The answer should consist of each line below that contains the word "Select".

=== DATA FOR THIS TASK ===
***

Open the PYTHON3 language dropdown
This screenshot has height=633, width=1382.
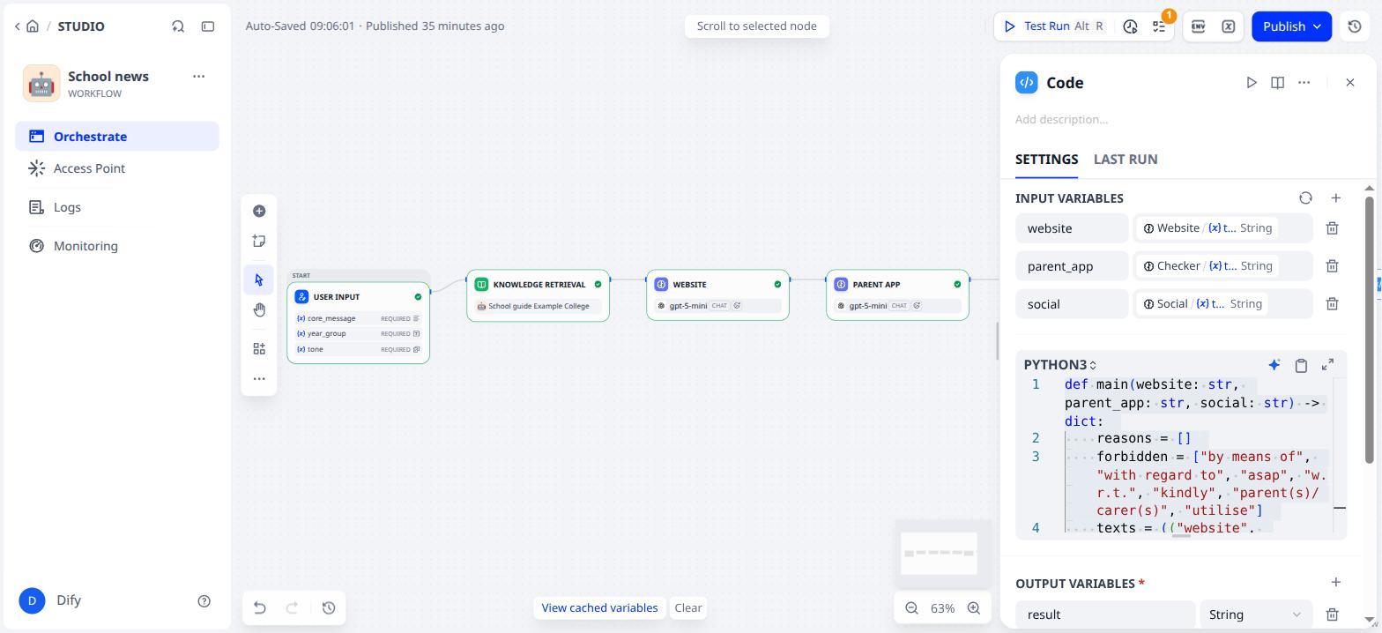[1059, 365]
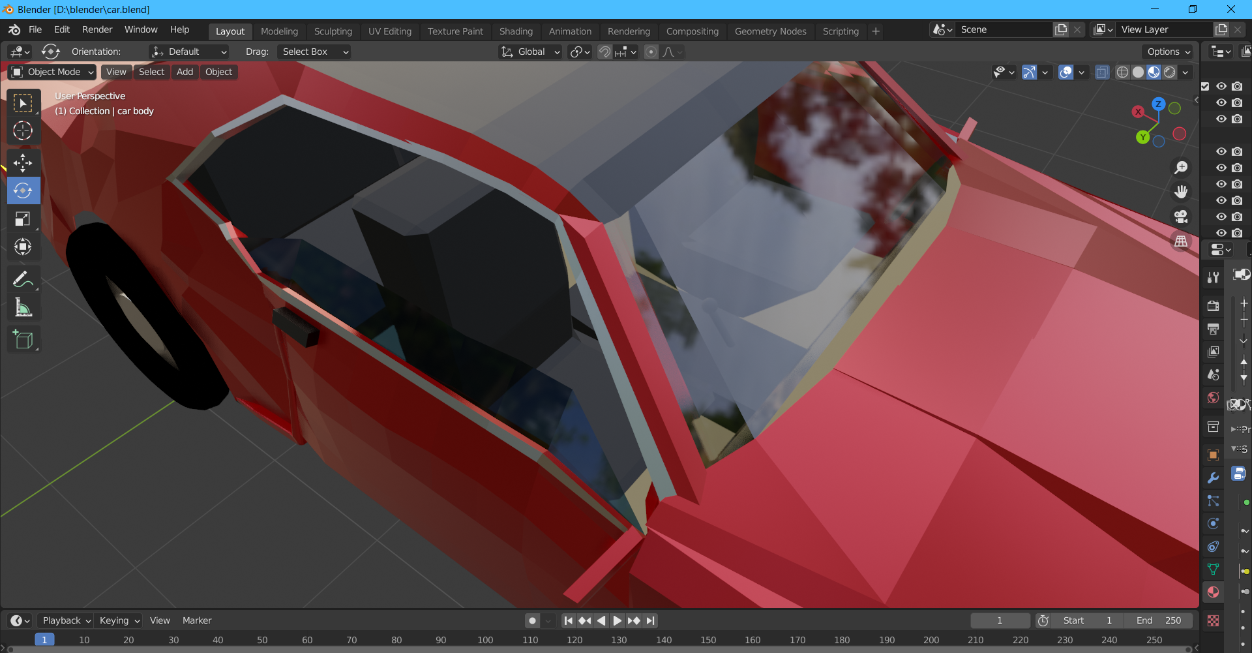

***

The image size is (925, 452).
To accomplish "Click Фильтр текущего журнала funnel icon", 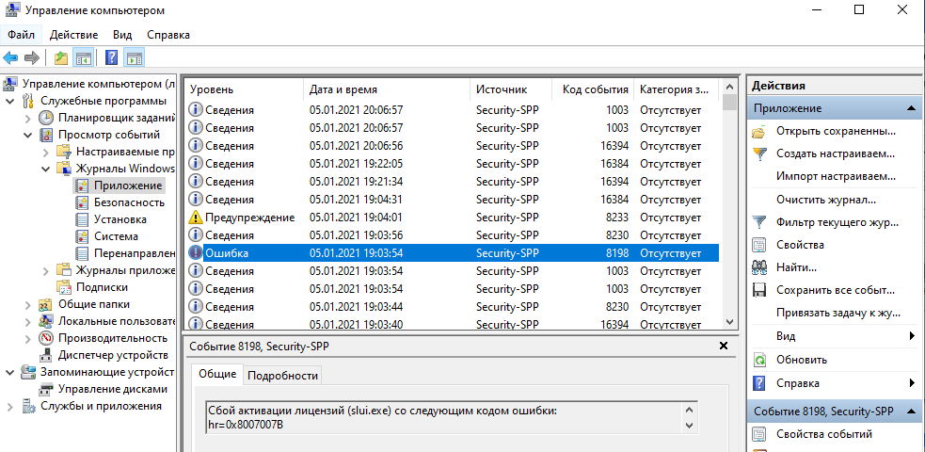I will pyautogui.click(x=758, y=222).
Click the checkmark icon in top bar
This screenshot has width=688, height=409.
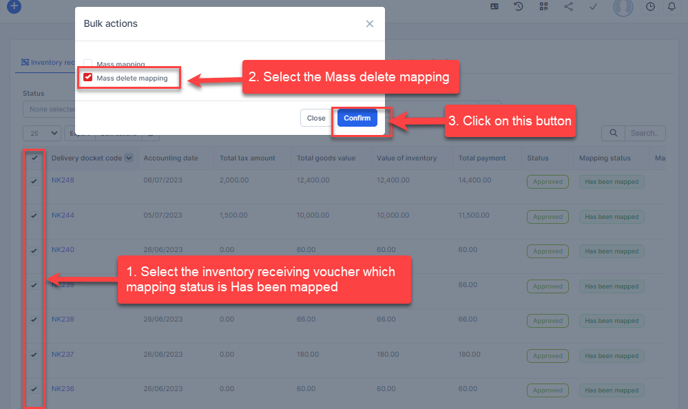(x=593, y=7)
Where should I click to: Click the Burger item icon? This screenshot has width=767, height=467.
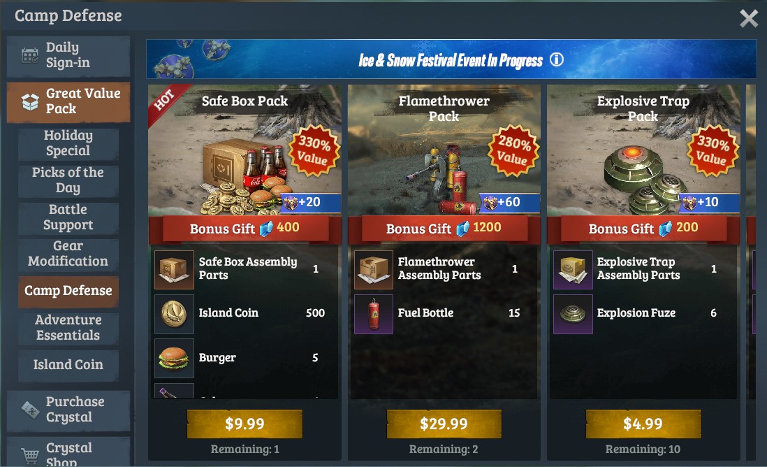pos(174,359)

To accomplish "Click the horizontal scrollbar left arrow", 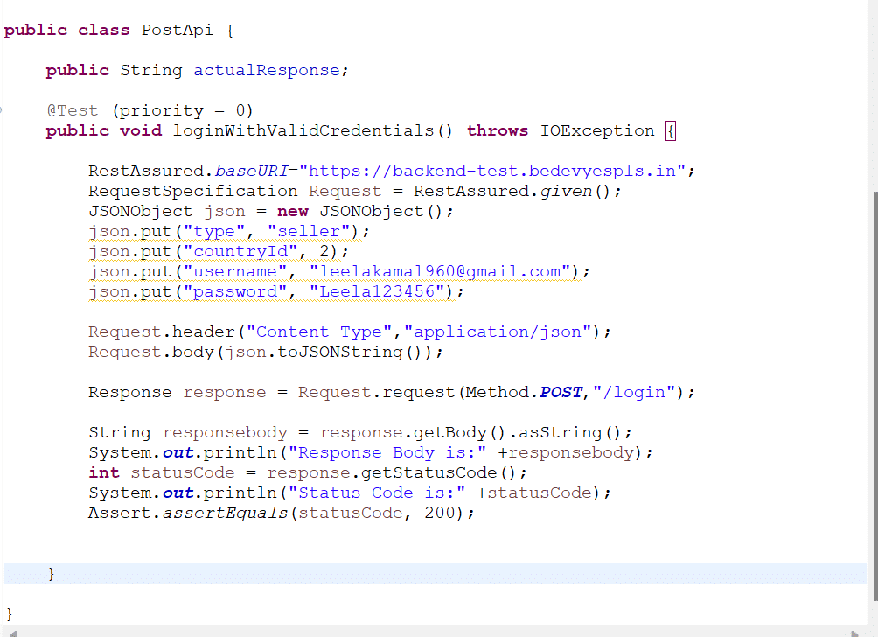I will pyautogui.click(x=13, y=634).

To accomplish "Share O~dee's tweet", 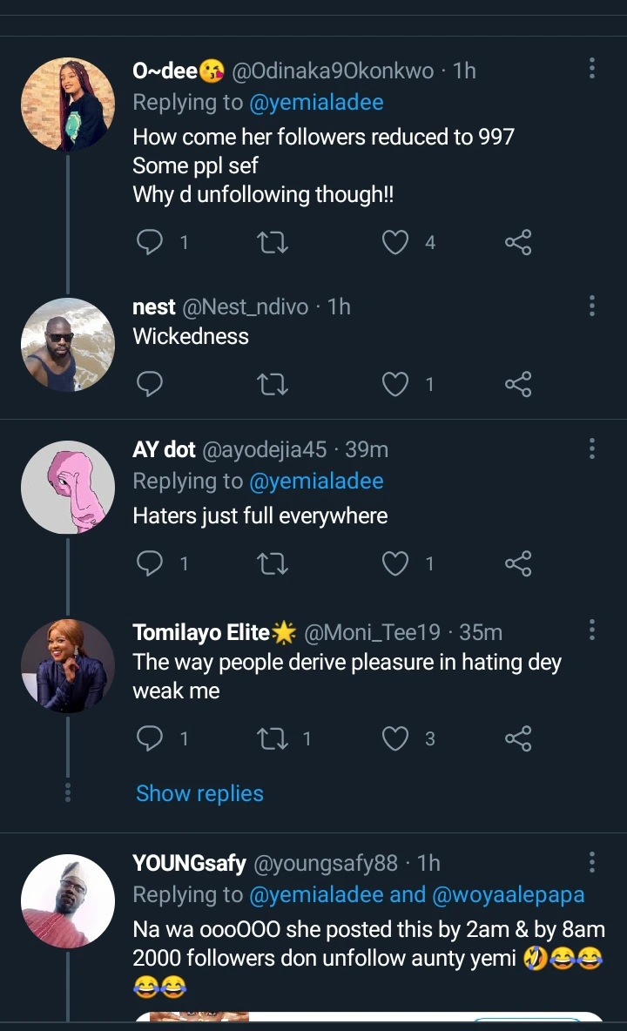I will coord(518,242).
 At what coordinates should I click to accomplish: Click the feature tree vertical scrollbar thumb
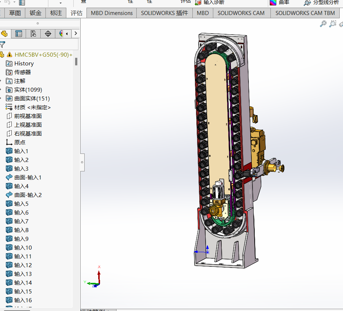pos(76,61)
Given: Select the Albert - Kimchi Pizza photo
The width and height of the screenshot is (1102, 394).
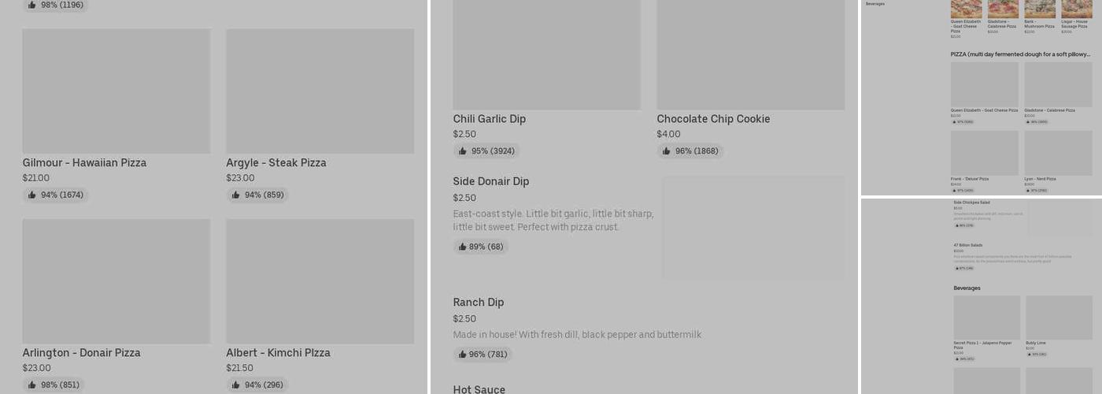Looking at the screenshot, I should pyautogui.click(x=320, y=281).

***

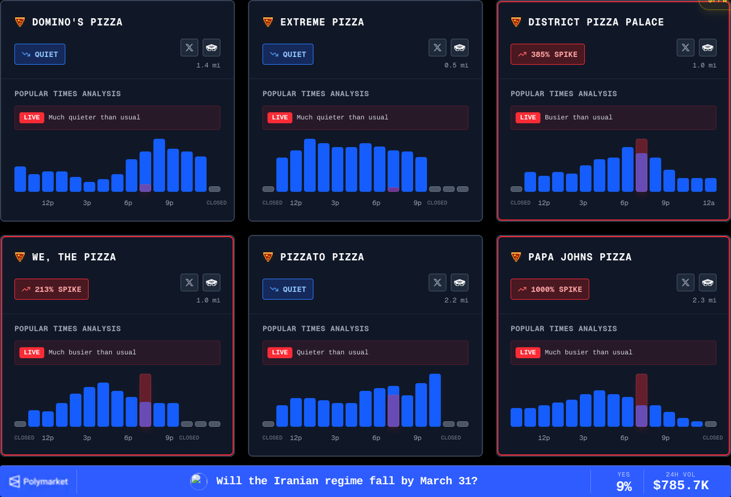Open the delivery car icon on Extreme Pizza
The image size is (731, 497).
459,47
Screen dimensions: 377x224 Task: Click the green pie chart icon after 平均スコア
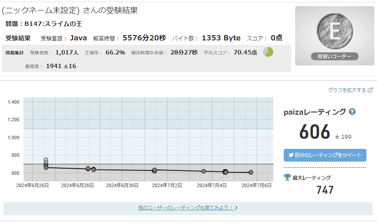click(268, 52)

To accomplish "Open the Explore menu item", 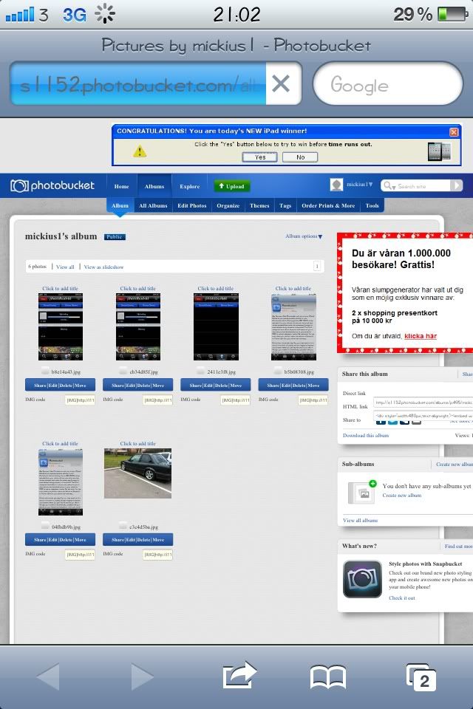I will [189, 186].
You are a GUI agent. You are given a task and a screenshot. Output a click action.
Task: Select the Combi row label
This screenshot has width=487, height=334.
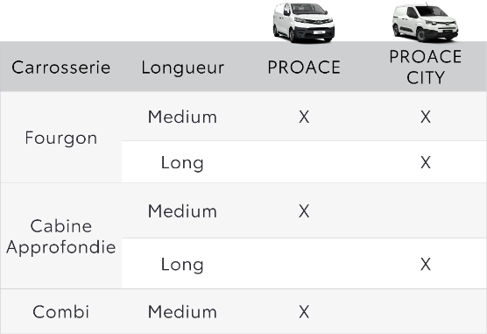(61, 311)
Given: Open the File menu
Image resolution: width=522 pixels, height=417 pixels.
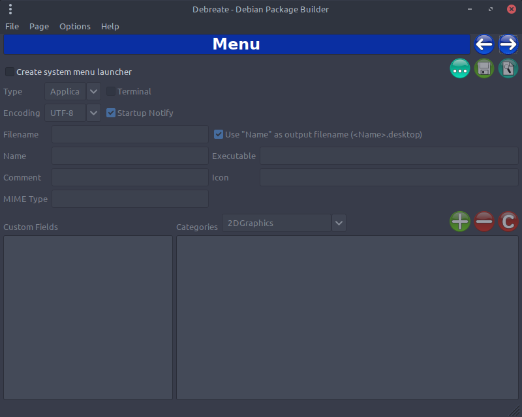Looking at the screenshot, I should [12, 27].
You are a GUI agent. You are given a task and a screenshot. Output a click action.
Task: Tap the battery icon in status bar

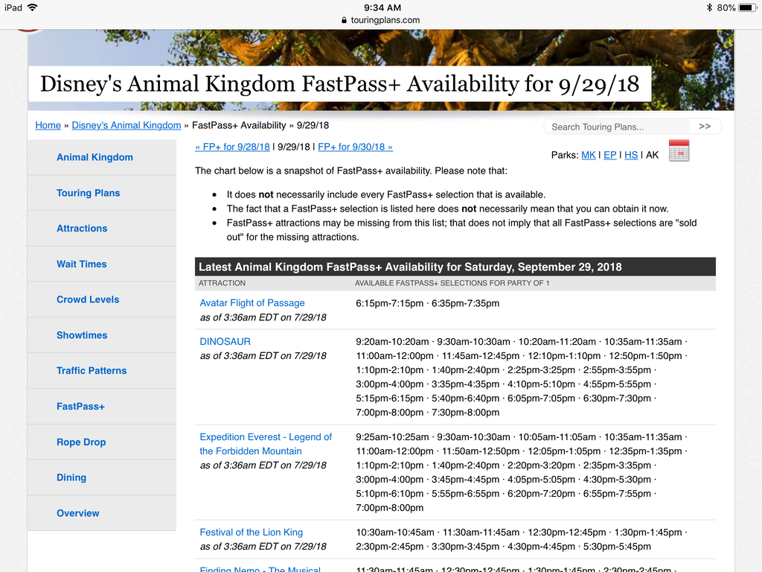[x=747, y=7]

***

=== OUTPUT FOR THIS TASK ===
Given: Select the Albert - Kimchi Pizza photo
Task: Select the Combi row label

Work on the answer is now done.